Information provided

=== Begin Enclosure ===

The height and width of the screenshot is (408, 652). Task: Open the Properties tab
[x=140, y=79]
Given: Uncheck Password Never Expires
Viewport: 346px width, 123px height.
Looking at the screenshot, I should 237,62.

=== End Enclosure ===

Exercise brief
Every record above has to appear again, word for word.

Written reply
The height and width of the screenshot is (408, 652). Task: Open the Properties tab
[x=140, y=79]
Given: Uncheck Password Never Expires
Viewport: 346px width, 123px height.
Looking at the screenshot, I should 237,62.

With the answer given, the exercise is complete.